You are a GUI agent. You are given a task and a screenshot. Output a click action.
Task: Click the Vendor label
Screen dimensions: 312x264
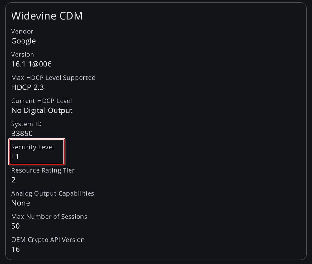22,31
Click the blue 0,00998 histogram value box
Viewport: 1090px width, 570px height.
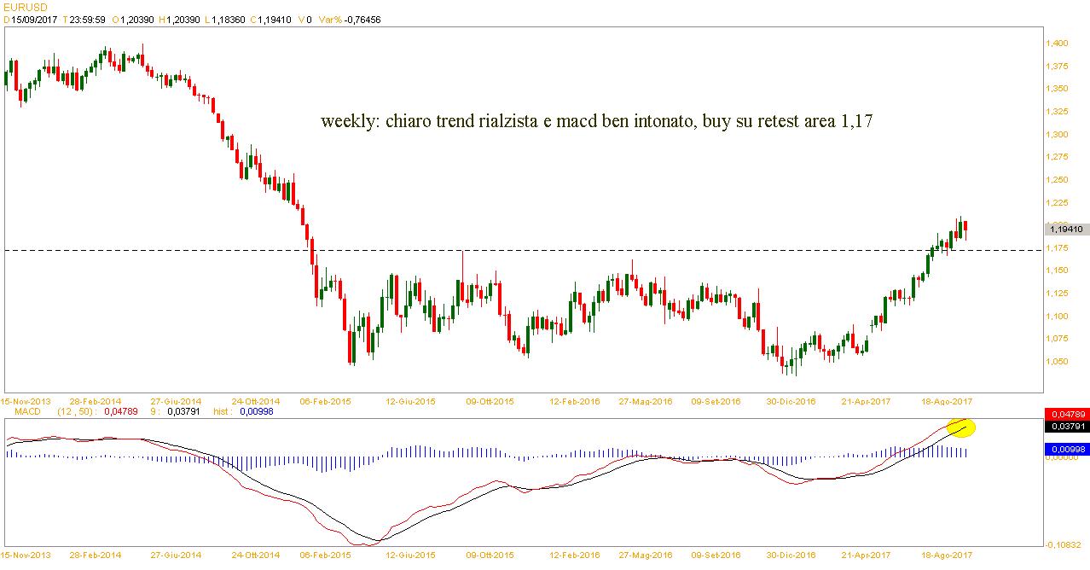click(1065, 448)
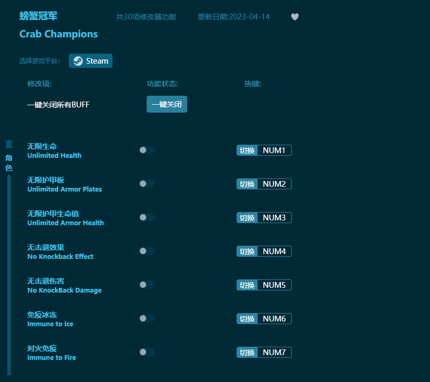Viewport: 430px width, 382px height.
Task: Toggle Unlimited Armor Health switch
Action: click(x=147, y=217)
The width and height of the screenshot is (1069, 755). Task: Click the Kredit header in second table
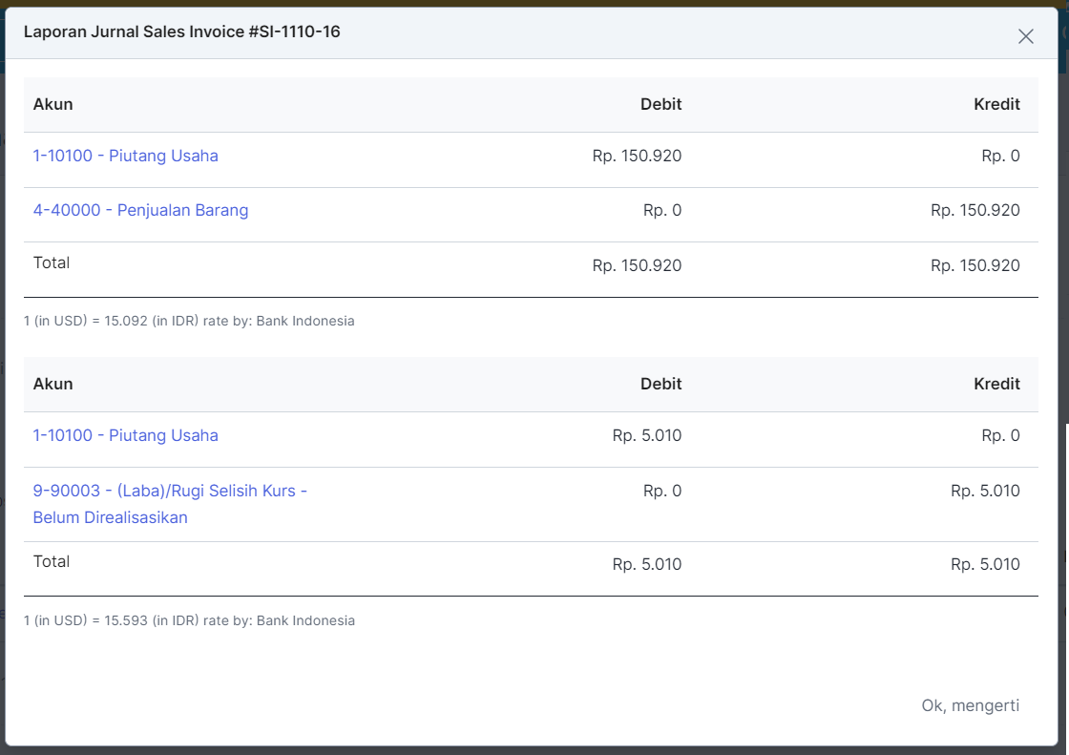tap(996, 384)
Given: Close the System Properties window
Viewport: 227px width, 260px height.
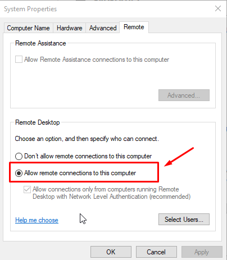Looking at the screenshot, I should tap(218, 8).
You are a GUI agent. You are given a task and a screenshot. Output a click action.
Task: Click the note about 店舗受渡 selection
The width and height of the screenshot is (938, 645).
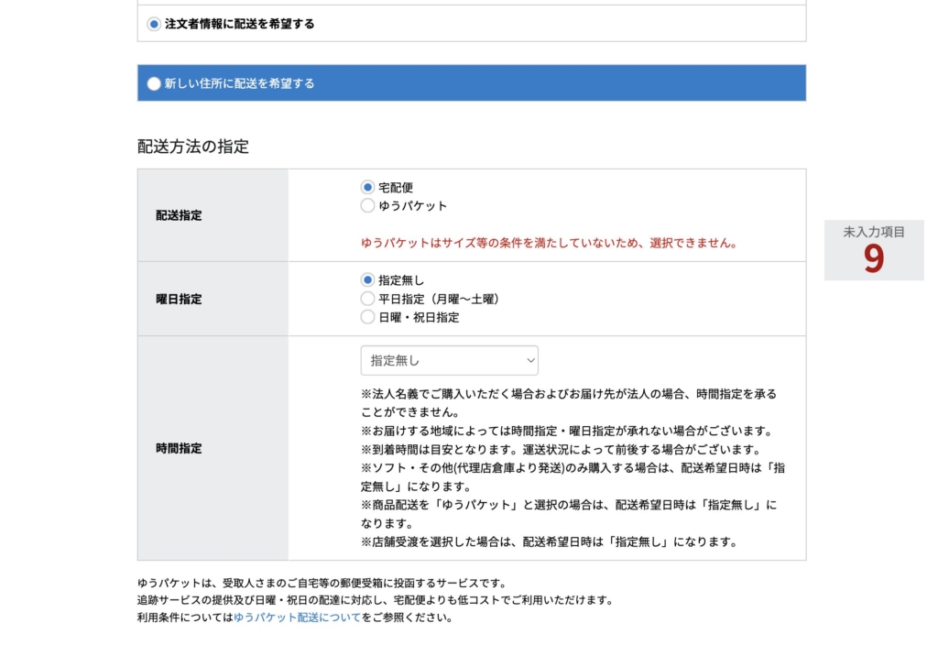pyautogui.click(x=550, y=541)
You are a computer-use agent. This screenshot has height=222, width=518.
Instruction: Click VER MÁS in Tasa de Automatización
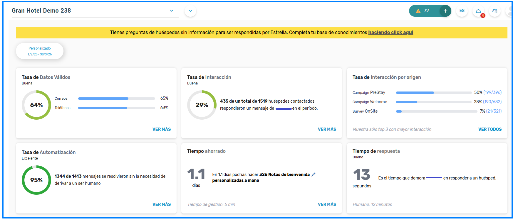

What the exercise asks>
Exactly as they stand, write the lines from the one holding "Task: Click the note about 店舗受渡 selection" to the end of the material, both ends included. Do not copy the pictures.

Exercise response>
Task: Click the note about 店舗受渡 selection
The width and height of the screenshot is (938, 645).
pyautogui.click(x=550, y=541)
You are a computer-use agent. This screenshot has height=222, width=518.
Instruction: Click VER MÁS in Tasa de Automatización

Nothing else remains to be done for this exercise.